Герб рода Герасимовых напоминал о возвращении крылатых певчих сквозь весеннюю лазурь Благовещенья. «В щите, имеющем голубое поле, изображены золотой крест и серебряная подкова, шипами вверх обращенная. Щит увенчан шлемом с короною, на поверхности которой видна птица, имеющая в лапе подкову и крест».

В октябре 1889-го студент Санкт-Петербургского технологического института Герасимов учинил попытку беспоповской панихиды по поповскому сыну Чернышевскому во Владимирском соборе, распевая за компанию с дружками «Вечную память», заздравно гулявшую под гулкими пестрыми сводами (после революции росписи будут невозвратно утрачены)…

А незадолго до знакомства с Анной отправился в деревню – жить среди крестьян и их просвещать. Расположился в избе, пошел купаться на речку. Деревня следила за ним немигающими глазами. Искупавшись, он стал размашисто вытираться полотенцем. Услышав шум за спиной, обернулся: толпой приближались люди. Местные, не привыкшие вытираться после воды, приняли его за колдуна, насылающего дождь на их и без того размокшие в то лето поля, окружили и чуть не убили. Он спешно покинул деревню.

Мценск, Елец, Саратов… Грустный перезвон приборов.

Анна следовала за Анатолием по тюрьмам и ссылкам, стачкам и сходкам, а он в перерывах между арестами выбирал работу поскромнее – то писарь, то слесарь, то конторщик, то аж грузчик, – ближе к простому люду и всё на железных дорогах: чуть что – рвануть дальше. В странствиях она родила ему девочек, Валерию-Валю и Марианну-Мурашу. Столовый набор редел от путешествий.

Это было мутным мартовским утром в Тюмени, когда новый арест, грянувший затемно, а значит, новая нужда и прежняя беда накрыли с головами мать и девочек, еще детей, но уже наделенных опытом скрытности и печали, и все плакали (по-разному, но втроем), обнявшись на топчане, в низком деревянном доме, который нечем оплачивать, и слезы потянули их к водам Туры, левого притока Тобола.

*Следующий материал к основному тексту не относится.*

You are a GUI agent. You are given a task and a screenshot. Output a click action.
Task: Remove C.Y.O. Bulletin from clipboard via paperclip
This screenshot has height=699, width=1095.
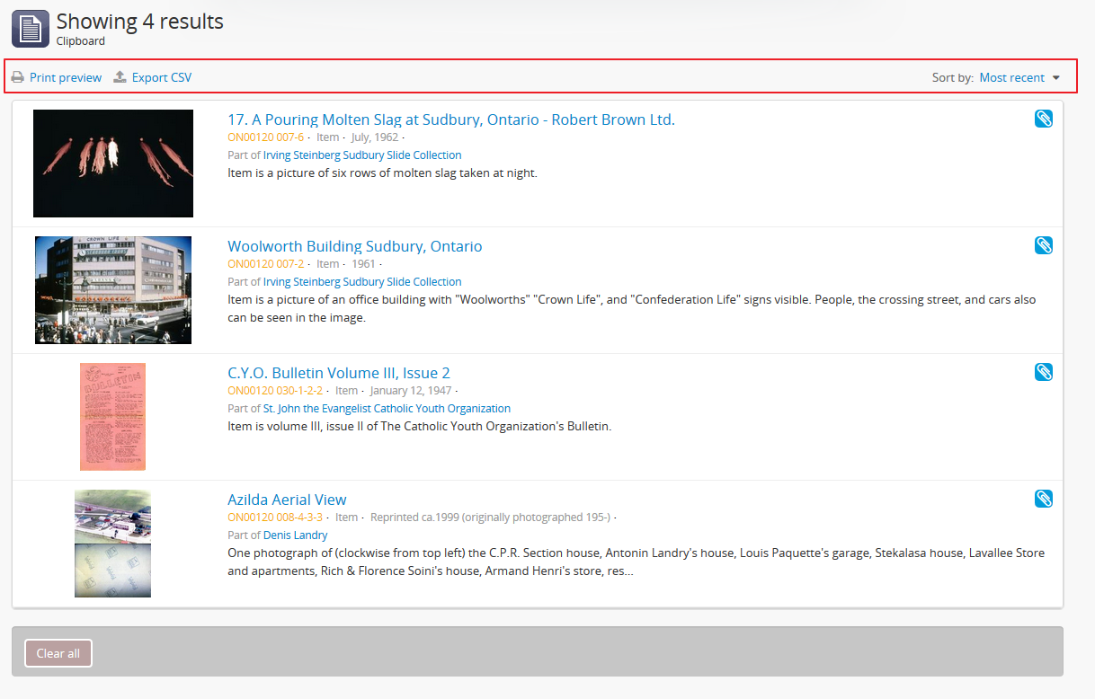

Не так важно, кто говорил: слова превращались в одно родственное журчание, простецкое или от привычки к народничеству, или, всего вернее, от того, что язык горя всегда прост.

– Сестренка ваша Анечка… первая моя… счастливая. Ушла малюткой. Не знает она ничего… Лучше бы тогда в родах и меня не стало…

– А помните, вчера какой папаша был смешной…

– Пел нам…

– Обещал на реку сегодня…

– Теперь-то долго реки не увидит…

– Такая его воля…

– Идемте сами к той реке поганой…

– И потопимся.

– Потопимся?

– И потопимся, и ладно… Зато всему конец.





Пока они так говорили, гремело железное кольцо в двери. По-хозяйски нагло и бодро. Что ли, снова полиция?

– Открой, – сказала мать неизвестно какой из девочек, может, и той, чей призрак воскресила, вспомнив ее младенческую смерть от инфлюэнцы.

Валя потянула щеколду.

Отпрянула, запуская праздник.

Праздник топотал в открытом полушубке, в бредовой роскоши платья, с цветастой шалью вокруг горла, с юбкой-шатром, бумажными и даже серебряными деньгами, вплетенными в смоляные колтуны и косы.

Дородная, неправдоподобная, вся вымышленная цыганка вывалила толстый язык, на миг заполнивший комнату и общее внимание, и одновременно задрала подол, из-под которого привычно и легко, как из-за кулис на сцену, вылетели две девочки-цыганки, зазеркальные двойницы заплаканных сестер.

Незваные гостьи наступали, точно пожар, без извинений, изъяснений, уговоров, а лишь озорно визжа.

Их ор был смешан с их плясом, но все подчинялось какой-то одной безжалостной цели.

Этот танец пугал и завораживал, как одно цыганское проклятье на непонятном цыганском языке.

Казалось, они проклинают сами себя и это они одержимы самоубийством.

Они были похожи на битье о стены бутылок с красным вином: острые брызги, яркие осколки, пропащий звон.

Они пролетели по тесному дому, распахивая и обшаривая шкафы и ящики, и, пока семья выпутывалась из слезного бессилия, налетчиц и след простыл вместе с остатками серебра.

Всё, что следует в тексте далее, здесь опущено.